Inside a crowded North Seattle medical clinic, Aubriana Ard watched in awe as the heart of an emergency cardiac patient beat with such ferocity that it looked as though it might burst out of his chest.
Fresh into her second quarter as a student at the UW School of Medicine, Ard had just learned about treatments for acute arrhythmias the day before. The lesson covered a condition known as supraventricular tachycardia, or SVT, an irregularly rapid heart rate that, if not treated quickly, can escalate to cardiac arrest. Now, while taking part in a new clinical training requirement for first-year medical students, she was observing a real patient with the condition struggle to remain calm as medical professionals hustled to stabilize him.
“It looked like the examples we were given in class the day before,” says Ard, who also learned in class about anti-arrhythmic drugs, including adenosine, a short-acting medication that is used to stabilize heart rhythm. Paramedics who had been called to assist injected the patient with it.
While classroom instruction is crucial for learning the scientific foundations of medicine, there is no substitute for firsthand clinical experience. That’s why the UW School of Medicine launched a new curriculum last year that puts an earlier and greater emphasis on clinical training. “We want to get our students thinking like doctors from the first day they are here,” says Suzanne Allen, vice dean for academic, rural and regional affairs.
By rebooting its curriculum, the UW is breaking from a traditional but increasingly antiquated model of medical-school education that has served students across this country for more than a century—two years of intensive classroom-based education in the basic sciences followed by two years of clinical training. Now, first- and second-year UW medical students attend class four days a week for no more than four hours a day (instead of eight) for a year and a half.
This frees them up to spend a day every other week at a community clinic or doctor’s office and to participate in faculty-guided clinical skills workshops on alternate weeks. In addition, each student spends a morning every other week in a hospital setting.
“They now are able to learn basic science and apply that in a clinical setting at the same time, which they hadn’t been able to do previously,” Allen says.
The curriculum renewal is taking shape inside the framework of the school’s five-state, multi-institution partnership—called the WWAMI program—where students spend their first 18 months of medical school in their own states. WWAMI also offers students clinical rotations in different medical specialties throughout Washington, Wyoming, Alaska, Montana and Idaho.

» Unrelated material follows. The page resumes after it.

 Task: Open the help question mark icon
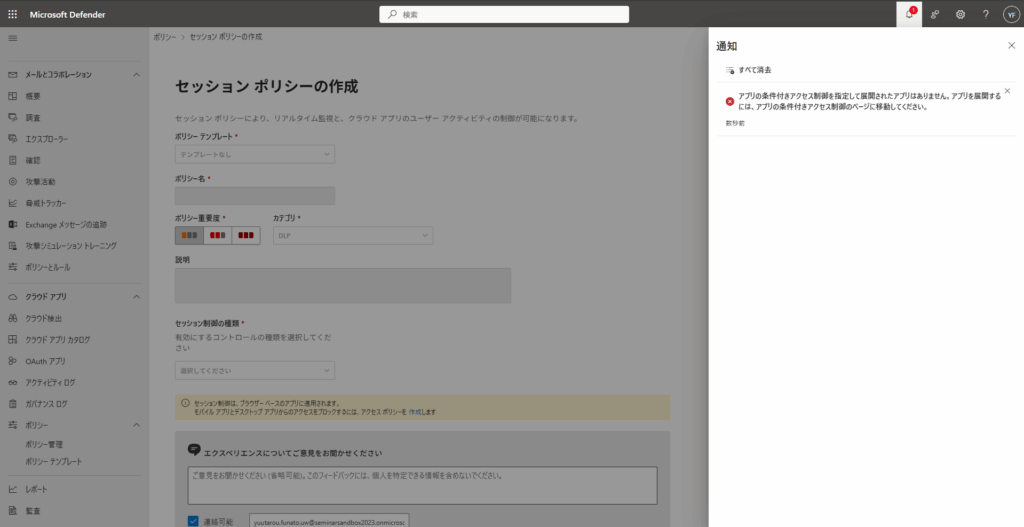pos(985,14)
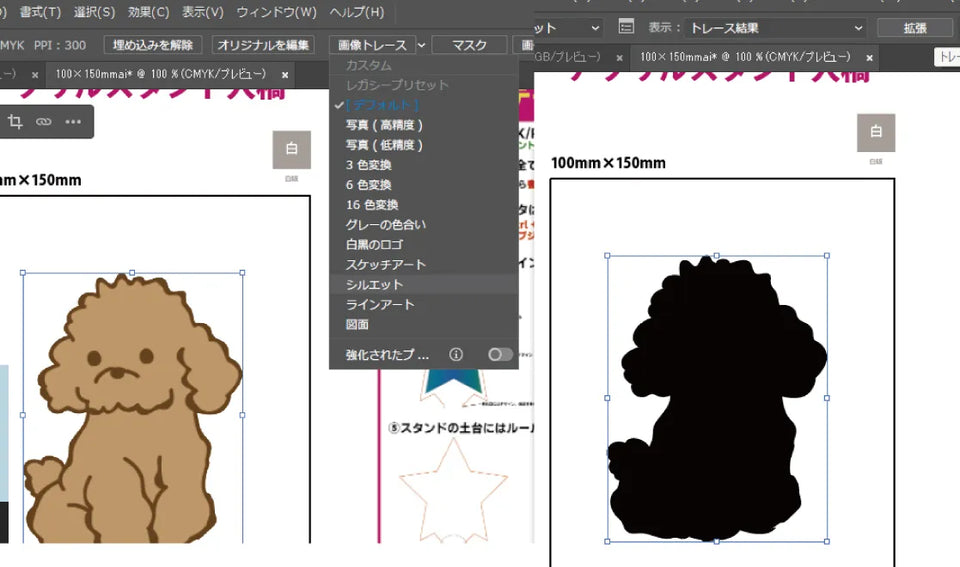The image size is (960, 567).
Task: Open the ウィンドウ(W) menu
Action: point(276,12)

The curriculum change also ushered in a new immersion-style orientation where first-year students from each region spend two weeks together to begin bonding as classmates and start learning about real-world medicine.
For new students from Alaska, that meant spending time with Steven Floerchinger, a well-known Anchorage general surgeon and avid horseman. Floerchinger introduced students to the power of body language and energy in medicine—how a physician’s presence and touch can either soothe or frighten patients, and ultimately build or destroy a trusting relationship.
“We went to his stables, where we met and interacted with several of his horses,” says Ian Isby, who starts his second year of medical school this fall. “He showed us how to approach the horses so they felt comfortable and would reach out to you. He then reminded us that we are animals, too, and no different.”
At first, Isby didn’t quite make the connection. But as his first year of medical school proceeded, he said he began to realize what Floerchinger and his horses were trying to show them: Patients have their best medical experiences when their doctors are calm and collected, not harsh and hurried.